Stated goal 1: From the Peter Orner interview, copy the passage between "EMMA BROWN: Do" and "for this collection?", inclusive.

** start of Selection **

Peter Orner and the Lives of Others

ABOVE: PETER ORNER. PHOTO COURTESY OF TRACI GRIFFIN.

“You think a story dies?” Walt Kaplan mentally mutters in “Last Car Over The Sagamore Bridge,” the titular story in Peter Orner’s second collection of short stories.

Like his predecessor Raymond Carver, Orner knows how to suggest a great deal with very little. With his specific titles— “Lubyanka Prison, Moscow, 1940” or “Paddy Bauler in a Quiet Moment,”—and succinct opening sentences, the Chicago-born writer drops his readers into his characters’ lives and does not wait for them to catch up. But Orner’s stories, which span the 1940s to the 1990s, Al Capone to Ted Kennedy, and Chicago to Mexico to Russia, are as much about the way in which they are told as the events they relate. A study of memory, myth, and survival.

Now 45, Orner has also written two novels, The Second Coming of Mavala Shikongo (2006) and Love and Shame and Love (2011), and currently teaches at San Francisco State University. We recently spoke with the author via phone.

EMMA BROWN: Do you have an earliest memory that you are willing to share?

PETER ORNER: Yeah. I sometimes wonder if our memories are a myth. We think we remember, but we are remembering the story and not the actual event? My parents took us to Europe when I was a real little kid—I was three or something. It was a disaster. I tried to push my older brother off of the Eiffel Tower. It’s just one of those family stories that gets told and told. But I actually remember being so pissed at him as to try to do that. He deserved it. He was needling me about things that I didn’t know.

BROWN: Did you have this theme of memory and how we tell stories in mind when you started writing the first story for this collection?

ORNER: I think it’s always been this sort of obsession. There’s a great Chekhov quote that I used in my second book, a novel about Namibia called The Second Coming of Mavala Shikongo. He says, “The Russian loves recalling life, but he does not love living.” That scene has always been something that I have held dear. When something happens, the first thing you want to do is tell it. That’s almost more exciting. It’s almost simultaneous with the experience; you are already telling something incredible while it’s happening. The stories that everybody carries around and repeats, I am really interested in that. Those are not necessarily the most exciting things that happened to them, they’re just things that stick. I really want to know what sticks.

** end of Selection **
** start of Dataset records **

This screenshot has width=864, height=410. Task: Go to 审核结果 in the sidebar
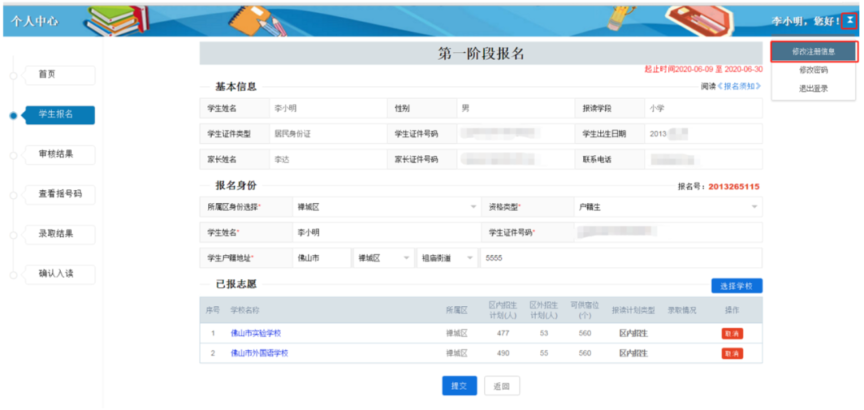(x=60, y=155)
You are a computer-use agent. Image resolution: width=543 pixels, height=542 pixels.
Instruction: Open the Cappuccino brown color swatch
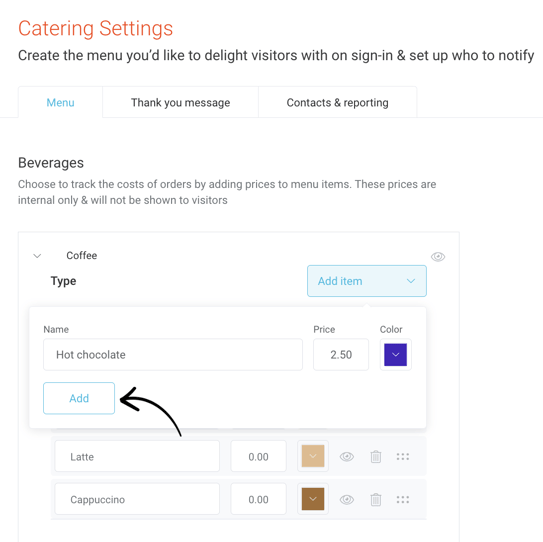(x=313, y=499)
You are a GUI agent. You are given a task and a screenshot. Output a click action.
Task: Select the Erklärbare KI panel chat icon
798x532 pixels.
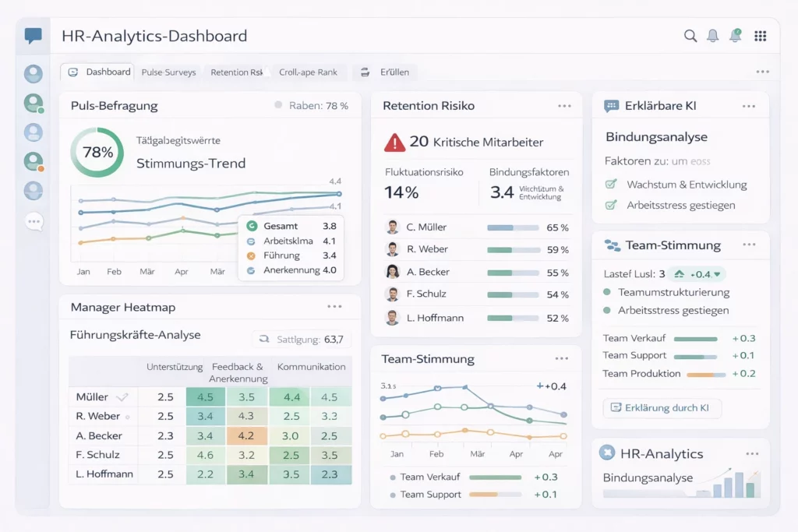[610, 106]
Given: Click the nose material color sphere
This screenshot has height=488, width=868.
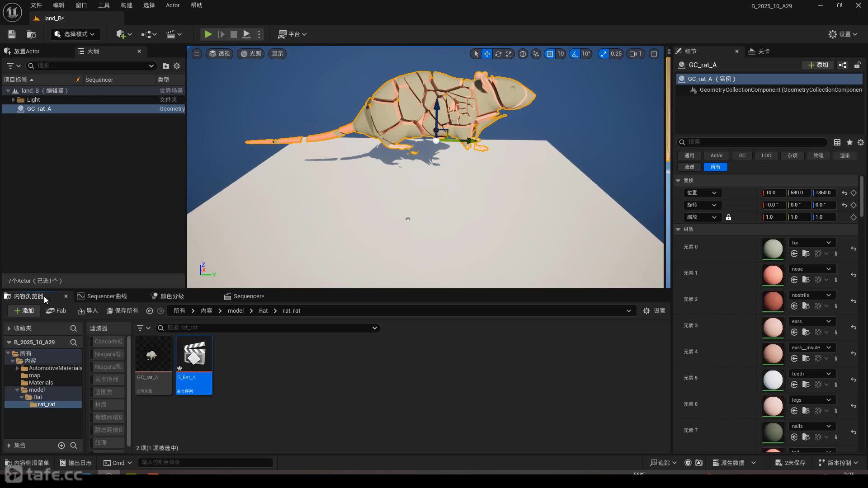Looking at the screenshot, I should [x=773, y=275].
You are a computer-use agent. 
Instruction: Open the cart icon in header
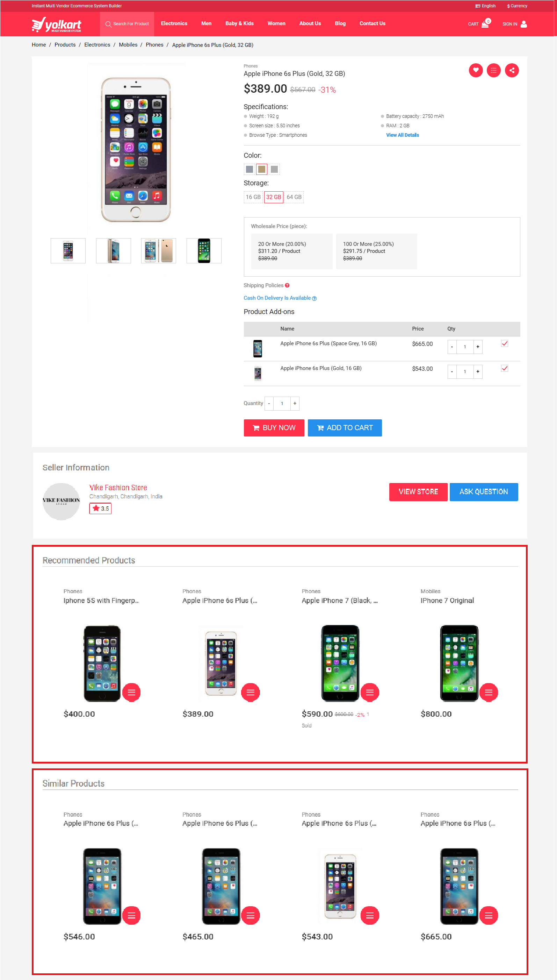coord(485,23)
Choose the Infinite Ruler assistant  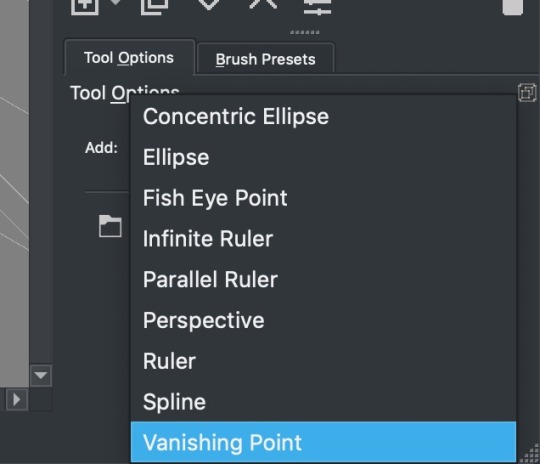point(323,239)
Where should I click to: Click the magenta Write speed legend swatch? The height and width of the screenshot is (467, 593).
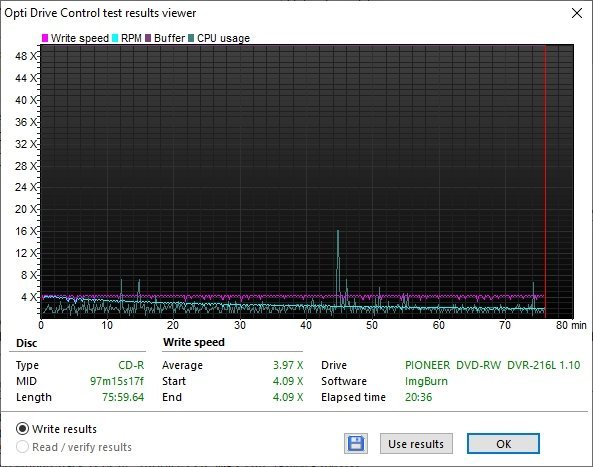45,38

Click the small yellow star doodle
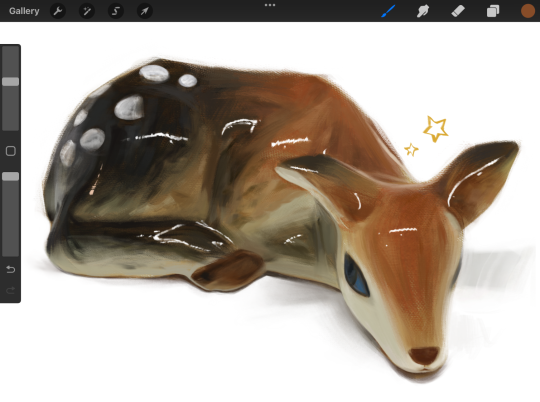(x=411, y=150)
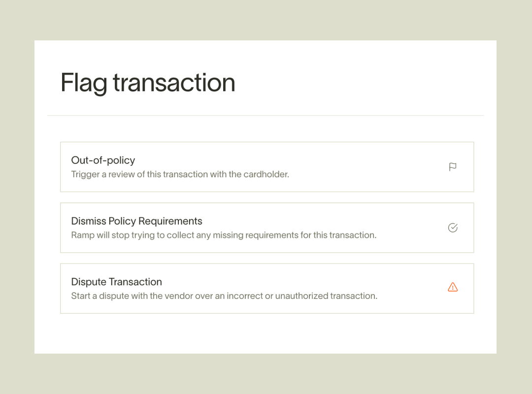Choose the Dismiss Policy Requirements title
The width and height of the screenshot is (532, 394).
[x=136, y=221]
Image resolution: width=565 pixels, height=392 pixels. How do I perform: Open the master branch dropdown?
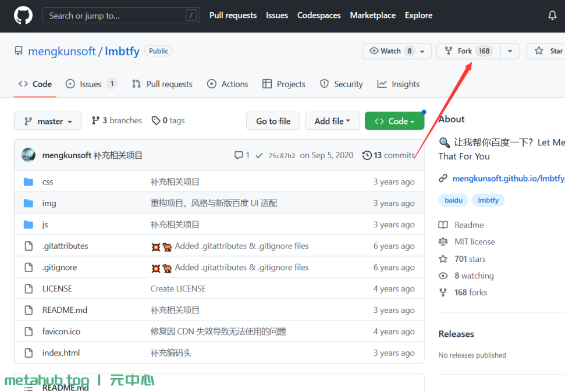(48, 121)
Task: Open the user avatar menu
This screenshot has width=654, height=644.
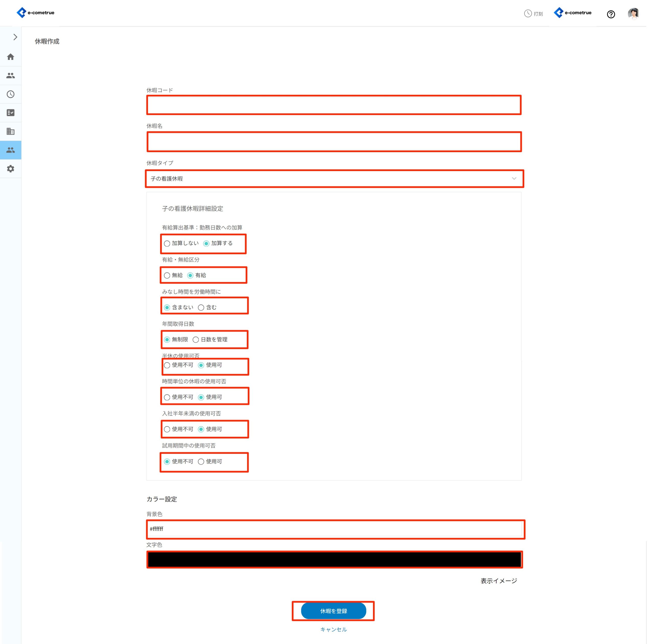Action: tap(633, 14)
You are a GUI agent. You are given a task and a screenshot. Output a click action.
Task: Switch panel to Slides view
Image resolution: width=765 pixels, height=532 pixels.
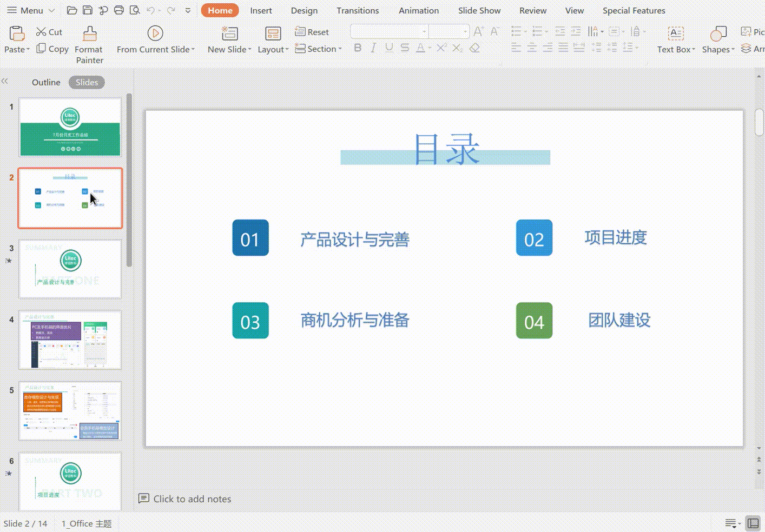coord(87,82)
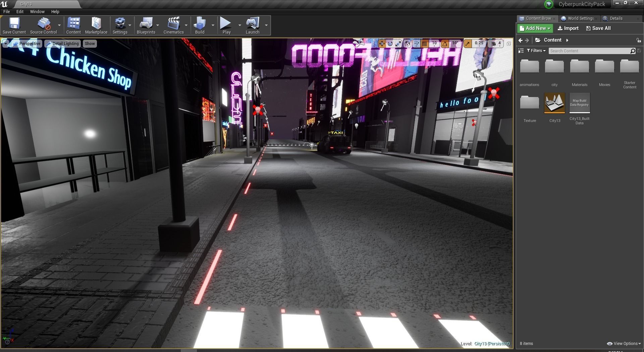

** end of Dataset records **

Stated goal 2: Identify each line of the records that contains the string "This", matching case exactly.

Problem solution 1:
EMMA BROWN: Do you have an earliest memory that you are willing to share?

PETER ORNER: Yeah. I sometimes wonder if our memories are a myth. We think we remember, but we are remembering the story and not the actual event? My parents took us to Europe when I was a real little kid—I was three or something. It was a disaster. I tried to push my older brother off of the Eiffel Tower. It’s just one of those family stories that gets told and told. But I actually remember being so pissed at him as to try to do that. He deserved it. He was needling me about things that I didn’t know.

BROWN: Did you have this theme of memory and how we tell stories in mind when you started writing the first story for this collection?

Problem solution 2:
This screenshot has width=864, height=410. Task: Go to 审核结果 in the sidebar
This screenshot has height=488, width=868.
This screenshot has width=654, height=644.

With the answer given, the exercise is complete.